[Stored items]

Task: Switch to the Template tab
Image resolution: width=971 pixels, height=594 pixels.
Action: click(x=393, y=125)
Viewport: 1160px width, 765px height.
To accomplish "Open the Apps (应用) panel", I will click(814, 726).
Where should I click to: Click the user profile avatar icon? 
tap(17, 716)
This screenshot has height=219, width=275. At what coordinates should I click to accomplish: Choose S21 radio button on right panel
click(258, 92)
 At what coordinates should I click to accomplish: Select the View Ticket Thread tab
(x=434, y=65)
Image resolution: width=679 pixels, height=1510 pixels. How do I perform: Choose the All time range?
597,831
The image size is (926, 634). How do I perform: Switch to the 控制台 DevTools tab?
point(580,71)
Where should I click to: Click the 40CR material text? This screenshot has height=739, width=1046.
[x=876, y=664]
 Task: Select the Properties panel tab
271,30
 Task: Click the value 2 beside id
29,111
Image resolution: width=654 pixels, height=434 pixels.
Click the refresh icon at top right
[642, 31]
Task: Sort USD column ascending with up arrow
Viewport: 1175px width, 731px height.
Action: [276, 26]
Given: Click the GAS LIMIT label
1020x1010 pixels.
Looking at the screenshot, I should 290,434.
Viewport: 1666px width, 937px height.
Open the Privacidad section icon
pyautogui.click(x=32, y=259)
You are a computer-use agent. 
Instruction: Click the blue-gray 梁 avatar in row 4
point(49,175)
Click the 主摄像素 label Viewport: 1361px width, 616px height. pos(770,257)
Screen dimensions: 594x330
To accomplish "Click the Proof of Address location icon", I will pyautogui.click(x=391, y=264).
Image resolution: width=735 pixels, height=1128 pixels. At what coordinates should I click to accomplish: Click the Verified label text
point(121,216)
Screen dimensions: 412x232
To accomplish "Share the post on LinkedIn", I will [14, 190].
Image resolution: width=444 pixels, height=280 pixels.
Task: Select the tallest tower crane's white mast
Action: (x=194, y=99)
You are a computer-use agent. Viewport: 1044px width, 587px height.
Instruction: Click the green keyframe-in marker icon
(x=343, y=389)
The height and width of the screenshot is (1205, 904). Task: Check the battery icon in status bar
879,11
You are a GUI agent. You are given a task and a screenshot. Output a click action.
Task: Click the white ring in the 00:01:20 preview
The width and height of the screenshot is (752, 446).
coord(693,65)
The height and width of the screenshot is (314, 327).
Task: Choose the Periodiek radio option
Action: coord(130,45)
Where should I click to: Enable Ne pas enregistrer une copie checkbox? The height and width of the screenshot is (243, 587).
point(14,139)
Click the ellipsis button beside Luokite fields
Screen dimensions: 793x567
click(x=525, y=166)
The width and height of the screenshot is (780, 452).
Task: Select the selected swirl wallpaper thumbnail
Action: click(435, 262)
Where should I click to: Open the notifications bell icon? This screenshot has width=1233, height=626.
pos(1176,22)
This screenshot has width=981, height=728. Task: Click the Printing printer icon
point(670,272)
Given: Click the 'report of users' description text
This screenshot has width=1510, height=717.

• Given task
Retype every one of the lines above, keeping each character the same.

• Response to this task
Task: Switch to the Template tab
Image resolution: width=971 pixels, height=594 pixels.
Action: click(x=393, y=125)
Viewport: 1160px width, 765px height.
To accomplish "Open the Apps (应用) panel", I will click(814, 726).
Where should I click to: Click the user profile avatar icon? 
tap(17, 716)
This screenshot has height=219, width=275. At what coordinates should I click to accomplish: Choose S21 radio button on right panel
click(258, 92)
 At what coordinates should I click to accomplish: Select the View Ticket Thread tab
(x=434, y=65)
Image resolution: width=679 pixels, height=1510 pixels. How do I perform: Choose the All time range?
597,831
The image size is (926, 634). How do I perform: Switch to the 控制台 DevTools tab?
point(580,71)
Where should I click to: Click the 40CR material text? This screenshot has height=739, width=1046.
[x=876, y=664]
 Task: Select the Properties panel tab
271,30
 Task: Click the value 2 beside id
29,111
Image resolution: width=654 pixels, height=434 pixels.
Click the refresh icon at top right
[642, 31]
Task: Sort USD column ascending with up arrow
Viewport: 1175px width, 731px height.
Action: [276, 26]
Given: Click the GAS LIMIT label
1020x1010 pixels.
Looking at the screenshot, I should 290,434.
Viewport: 1666px width, 937px height.
Open the Privacidad section icon
pyautogui.click(x=32, y=259)
You are a computer-use agent. 
Instruction: Click the blue-gray 梁 avatar in row 4
point(49,175)
Click the 主摄像素 label Viewport: 1361px width, 616px height. pos(770,257)
Screen dimensions: 594x330
To accomplish "Click the Proof of Address location icon", I will pyautogui.click(x=391, y=264).
Image resolution: width=735 pixels, height=1128 pixels. At what coordinates should I click to accomplish: Click the Verified label text
point(121,216)
Screen dimensions: 412x232
To accomplish "Share the post on LinkedIn", I will [14, 190].
Image resolution: width=444 pixels, height=280 pixels.
Task: Select the tallest tower crane's white mast
Action: (x=194, y=99)
You are a computer-use agent. Viewport: 1044px width, 587px height.
Instruction: Click the green keyframe-in marker icon
(x=343, y=389)
The height and width of the screenshot is (1205, 904). Task: Check the battery icon in status bar
879,11
You are a GUI agent. You are given a task and a screenshot. Output a click action.
Task: Click the white ring in the 00:01:20 preview
The width and height of the screenshot is (752, 446).
coord(693,65)
The height and width of the screenshot is (314, 327).
Task: Choose the Periodiek radio option
Action: coord(130,45)
Where should I click to: Enable Ne pas enregistrer une copie checkbox? The height and width of the screenshot is (243, 587).
point(14,139)
Click the ellipsis button beside Luokite fields
Screen dimensions: 793x567
click(x=525, y=166)
The width and height of the screenshot is (780, 452).
Task: Select the selected swirl wallpaper thumbnail
Action: click(435, 262)
Where should I click to: Open the notifications bell icon? This screenshot has width=1233, height=626.
pos(1176,22)
This screenshot has width=981, height=728. Task: Click the Printing printer icon
point(670,272)
Given: Click the 'report of users' description text
This screenshot has width=1510, height=717.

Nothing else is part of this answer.